*** Data supplied Section Begins ***

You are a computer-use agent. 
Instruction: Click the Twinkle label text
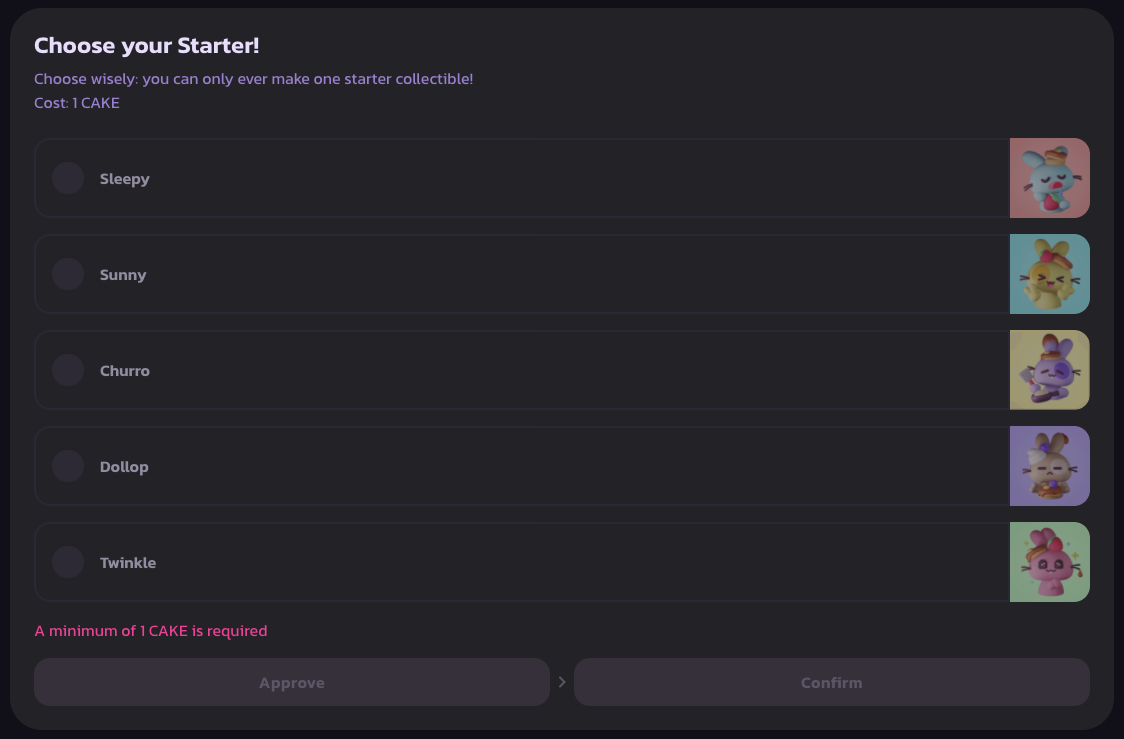[x=128, y=563]
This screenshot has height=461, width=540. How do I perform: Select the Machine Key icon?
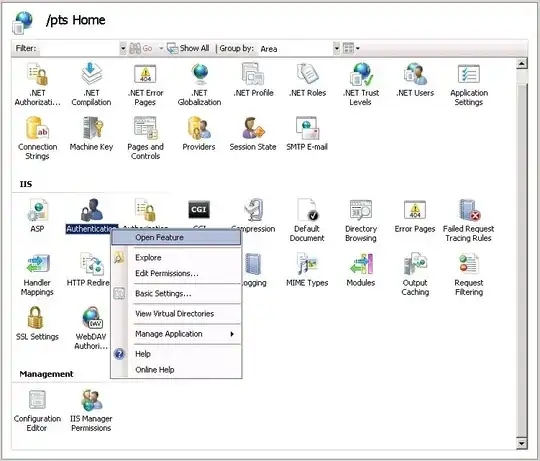(x=91, y=134)
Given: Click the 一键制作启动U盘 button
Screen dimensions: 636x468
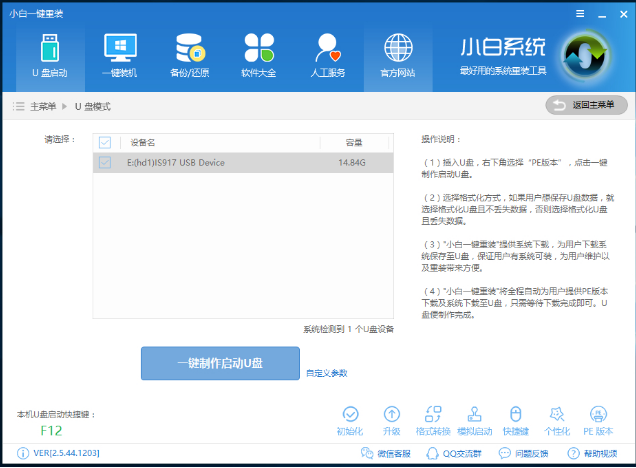Looking at the screenshot, I should pyautogui.click(x=220, y=363).
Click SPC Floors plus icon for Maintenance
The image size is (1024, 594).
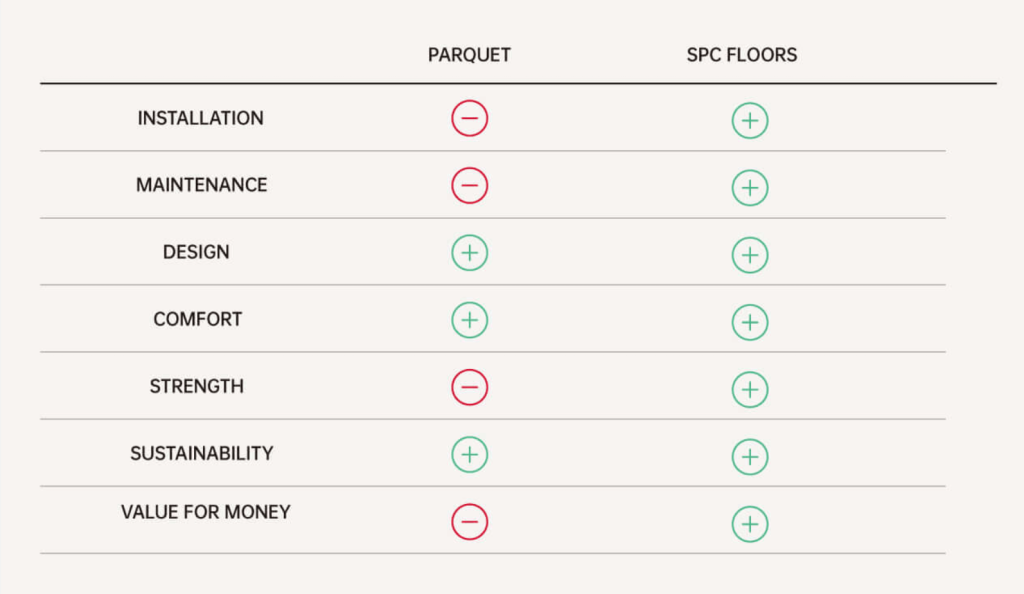749,188
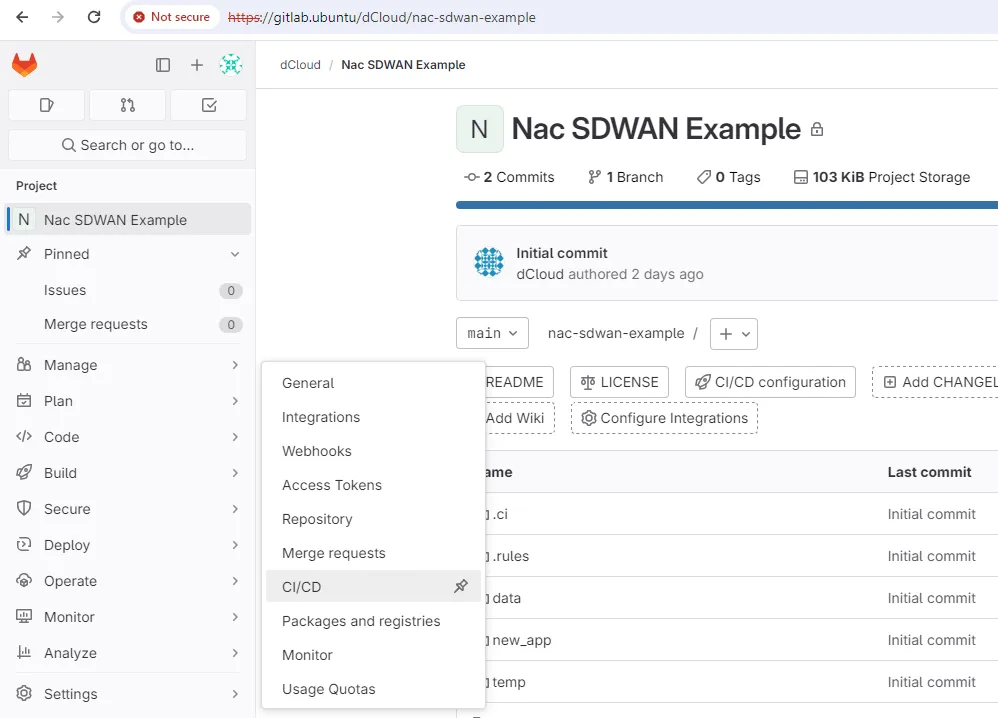Reload the page in browser
Viewport: 998px width, 718px height.
coord(94,17)
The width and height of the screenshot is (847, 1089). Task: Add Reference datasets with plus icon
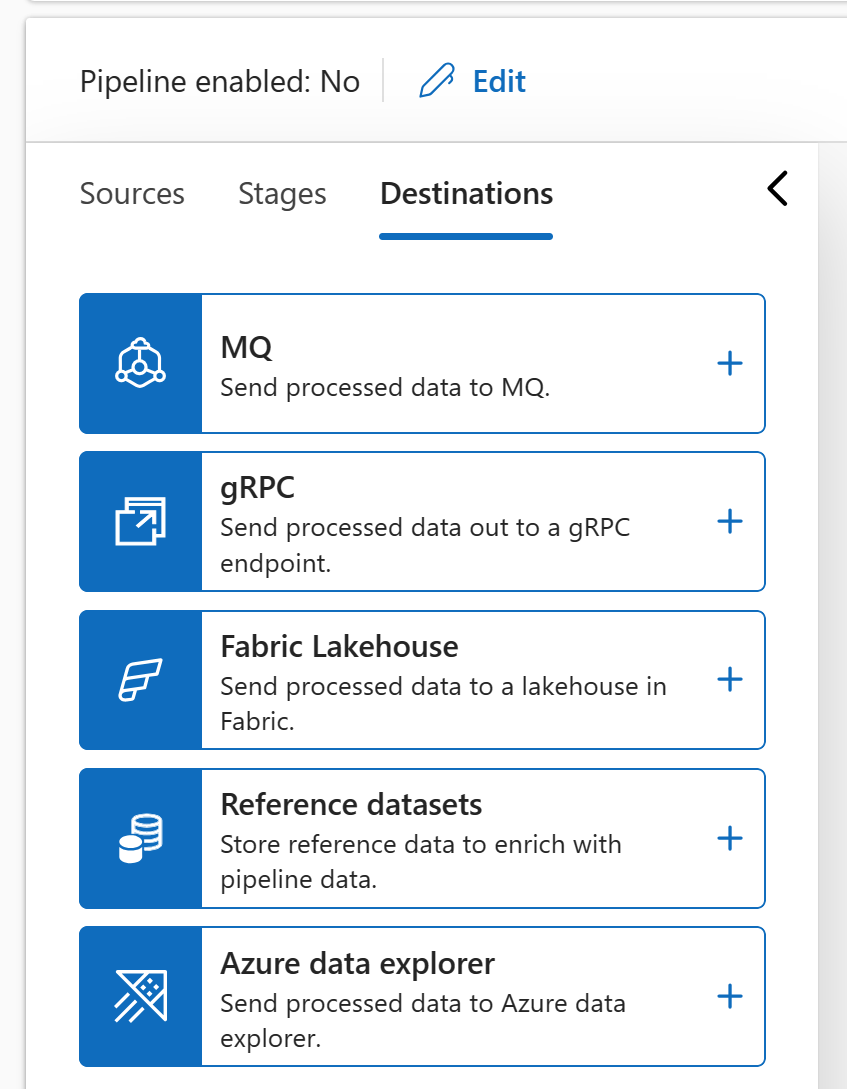(x=730, y=838)
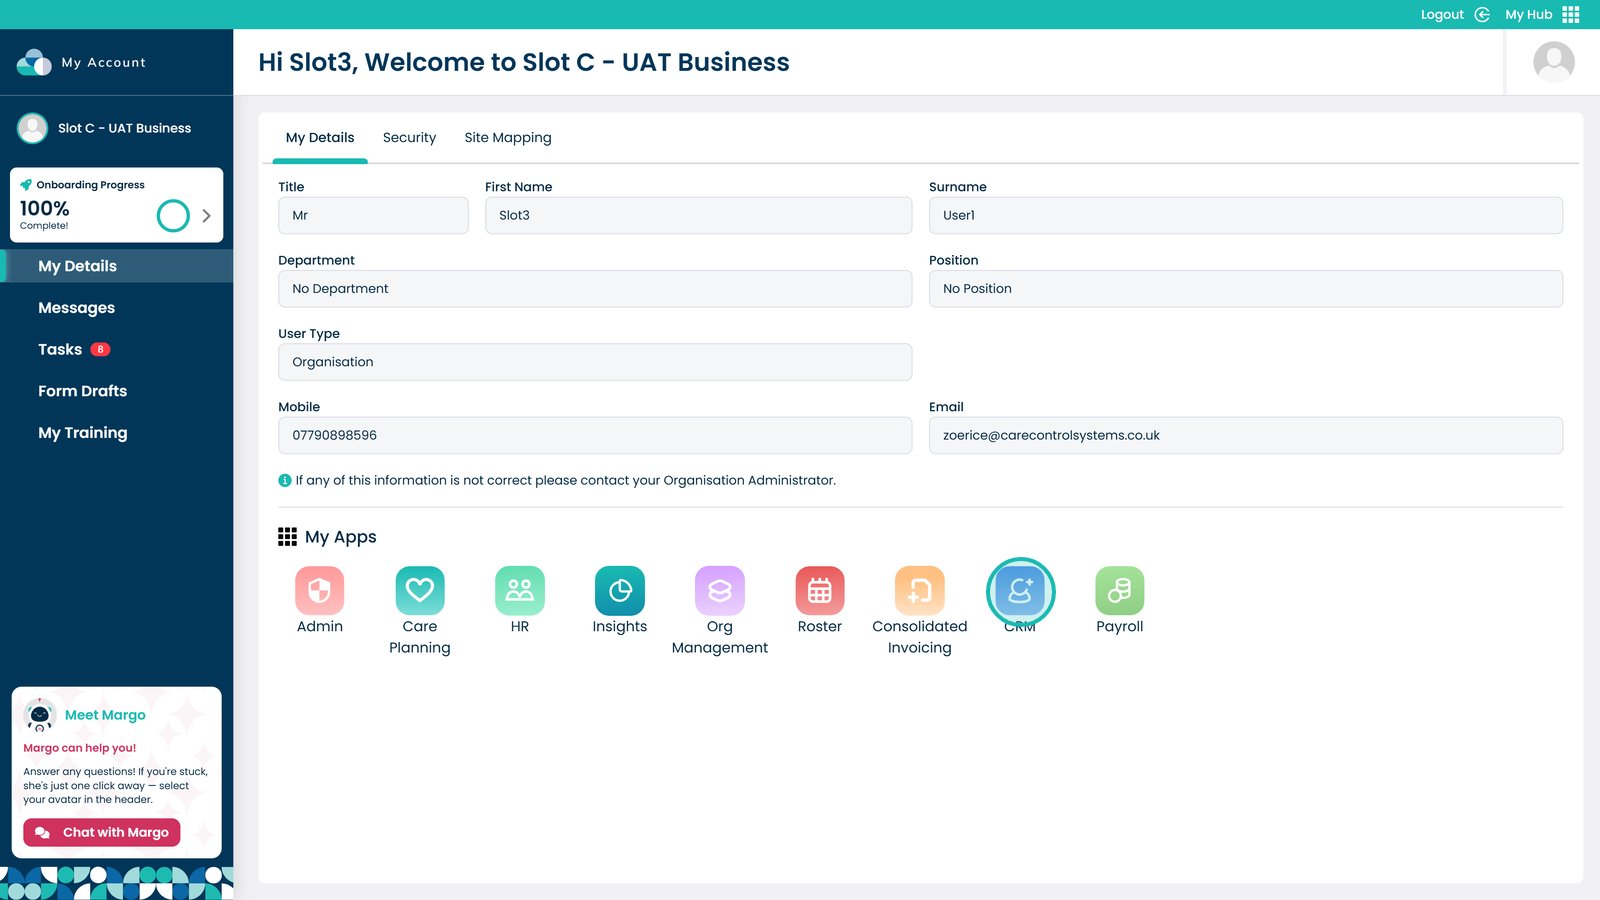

*** Data supplied Section Ends ***

* [Exercise description]: A verbatim copy of all the records, minus the pictures, is the expected answer.

* [Your solution]:
You are a computer-use agent. 
Instruction: Click the Twinkle label text
[x=128, y=563]
This screenshot has height=461, width=540. How do I perform: Select the Machine Key icon?
(x=91, y=134)
Given: Click the 一键制作启动U盘 button
Screen dimensions: 636x468
Looking at the screenshot, I should pyautogui.click(x=220, y=363).
Click SPC Floors plus icon for Maintenance
The image size is (1024, 594).
749,188
Reload the page in browser
Viewport: 998px width, 718px height.
coord(94,17)
The width and height of the screenshot is (847, 1089). Task: Add Reference datasets with plus icon
(x=730, y=838)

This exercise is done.